# brake pads



## nismosentra (Dec 14, 2002)

I have stock brakes/rotors config currently. Any recommended brand of brake pads that improve braking performance with stock rotors?

Thanks!


----------



## barnoun (May 7, 2002)

I have some axxis metal masters right now...they greatly improved braking ability from the stock pads. Once they wear out though, I'll probably be getting some panther or hawk pads from http://carbotecheng.com/ since these metal masters tend to make a nasty sound with light braking.


----------



## Guest (Dec 17, 2002)

barnoun said:


> *I have some axxis metal masters right now...they greatly improved braking ability from the stock pads. Once they wear out though, I'll probably be getting some panther or hawk pads from http://carbotecheng.com/ since these metal masters tend to make a nasty sound with light braking. *


Careful! The panther and hawk pads will likely squeal more than the MM pads. I have MM pads on for the street and Panther XP's for the track and left them on for two weeks of driving on the street. They made me appreciate the occassional squeal I get from the MM's. Come to think of it, the MM's haven't squealed (or I've gotten used to it) in quite some time


----------



## barnoun (May 7, 2002)

really. Hmm, guess the panthers might have to be track only then, once I get on the track that is. Cheap pads or another set of MM will have to do for the street...


----------



## Guest (Dec 20, 2002)

I prefer Porterfield R4S for the street. Pretty quiet but they dust like hell. Hawk HP+, Axxis Ultimates (SE-R club favorite), Performance Friction Carbon Metallics, etc. are also favorites.

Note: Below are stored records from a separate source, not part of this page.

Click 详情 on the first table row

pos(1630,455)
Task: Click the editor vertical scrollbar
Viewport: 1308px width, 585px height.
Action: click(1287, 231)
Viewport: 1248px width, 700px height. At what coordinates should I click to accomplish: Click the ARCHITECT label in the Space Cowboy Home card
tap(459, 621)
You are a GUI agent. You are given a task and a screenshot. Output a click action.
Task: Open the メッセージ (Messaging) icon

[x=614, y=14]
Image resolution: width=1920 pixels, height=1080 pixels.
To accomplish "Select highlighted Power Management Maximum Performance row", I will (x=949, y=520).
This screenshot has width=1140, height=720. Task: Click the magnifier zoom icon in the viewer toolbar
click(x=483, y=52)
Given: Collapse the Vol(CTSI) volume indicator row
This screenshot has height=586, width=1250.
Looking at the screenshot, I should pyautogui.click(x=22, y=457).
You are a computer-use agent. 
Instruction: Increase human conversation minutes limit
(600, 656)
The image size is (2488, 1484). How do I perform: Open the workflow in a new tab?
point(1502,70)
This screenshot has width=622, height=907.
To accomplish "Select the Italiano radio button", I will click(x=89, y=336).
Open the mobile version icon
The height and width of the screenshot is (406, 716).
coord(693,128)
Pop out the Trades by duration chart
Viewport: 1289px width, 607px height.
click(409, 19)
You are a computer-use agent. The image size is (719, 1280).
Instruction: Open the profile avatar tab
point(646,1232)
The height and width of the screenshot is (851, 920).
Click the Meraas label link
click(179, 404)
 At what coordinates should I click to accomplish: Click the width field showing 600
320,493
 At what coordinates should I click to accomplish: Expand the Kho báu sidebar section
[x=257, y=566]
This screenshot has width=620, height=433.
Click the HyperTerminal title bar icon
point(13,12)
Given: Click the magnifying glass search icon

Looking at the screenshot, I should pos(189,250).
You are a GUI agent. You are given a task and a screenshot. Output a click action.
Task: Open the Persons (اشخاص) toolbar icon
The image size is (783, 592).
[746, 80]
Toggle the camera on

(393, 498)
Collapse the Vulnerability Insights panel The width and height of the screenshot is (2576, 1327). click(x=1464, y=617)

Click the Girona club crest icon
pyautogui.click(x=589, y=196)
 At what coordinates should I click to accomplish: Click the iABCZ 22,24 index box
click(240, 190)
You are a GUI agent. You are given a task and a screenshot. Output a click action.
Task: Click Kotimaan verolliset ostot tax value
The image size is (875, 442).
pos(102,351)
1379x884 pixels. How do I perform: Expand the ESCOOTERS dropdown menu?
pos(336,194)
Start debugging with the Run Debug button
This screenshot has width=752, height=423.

The only pad I see people not liking is EBC Greenstuff- probably because the competition is just a little better, it doens't take much to fall behind. I had Axxis Metalmasters and the squeaked pretty often, but that may be because of the installation job-- I don't know who installed them, while I've done all of my later brake pad installs.


----------



## shane (Jul 10, 2002)

brian said:


> *The only pad I see people not liking is EBC Greenstuff...*


I've got Greenstuff pads up front and I've had no problem with them. The only thing I don't like about them is they don't have holes pre-drilled in the sides to use the little release spring from the stock pads. I've had no problems with mine though, so I'd recommend them.


----------